E se alguém quiser saber de mim... acabamos de entrar no mês provável do parto, ok? E setembro está apenas começando...

terça-feira, 30 de agosto de 2011

Dica de economia para gestantes - hidratante

Este não é um post publicitário. Aliás, nenhum aqui neste blog é. Mas eu preciso compartilhar com minhas coleguinhas grávidas que é possível evitar estrias na gravidez sem morrer 60 contos num frasco de 300ml de hidratante.

Já usei MaterSkin, Gestare, Natura, todos muito bons e muito caros. E não tive nenhuma estria na gravidez da Emília, salvo aquelas estrias ocultas que surgiram em partes não contempladas pela hidratação. Só que desta vez resolvi fazer um teste.

Por serem muito caros, só uso os hidratantes de grávida na barriga, nos seios e na bunda. Pro resto do corpo (pernas e braços, basicamente), uso qualquer um. Eis que estava num hipermercado e resolvi comprar um hidratante comum pras partes do meu corpitcho menos sujeitas a estrias. E vi um velho conhecido de guerra, aquele Nivea azul escuro que parece uma pasta, de tão viscoso, e que a gente demora horas de atividade física intensa pra conseguir espalhar. E li na embalagem: "Hidratação intensiva. Óleo de Amêndoas. Pele seca a extrasseca". Pensei: "É tu mesmo!"

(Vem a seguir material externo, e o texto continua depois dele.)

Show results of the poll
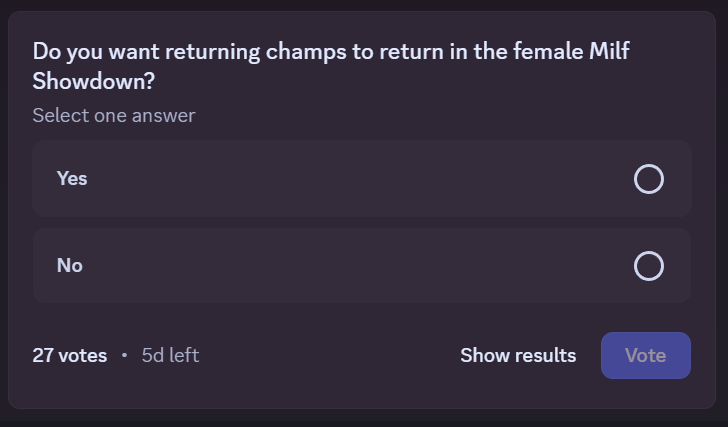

Poucos dias depois, acabou meu MaterSkin. Com preguiça de comprar (e gastar) mais, comecei a usar o Nivea na pançola. Dia vai, dia vem, nada de coceira - sinal de ressecamento. E estou há semanas usando esse creme, e nada de estrias. Com 38 semanas de gestação, umidade do ar 10% e pelo menos 15kg a mais. "Ah, mas aposto que você não tem tendência genética pra ter estrias. Essa porcaria barata não segura qualquer uma". Pois tenho várias estrias da adolescência, na época em que eu não conhecia a importância da hidratação.

Só sei que descobri que estrias podem ser combatidas por muito menos do que imaginamos. Quem tiver coragem, recomendo: Nívea Milk Hidratação Intensiva, pele Seca a Extrasseca. Apenas DEZ REAIS (embalagem de 400ml) na farmácia ali do outro lado da rua.

Dá trabalho pra espalhar, mas ganhar dinheiro dá muito mais trabalho...



O que eu comprei não tem esses detalhes rosinhas, e tem uma marca de um tal Hydra QI 24h. Mas é mais ou menos isso aí.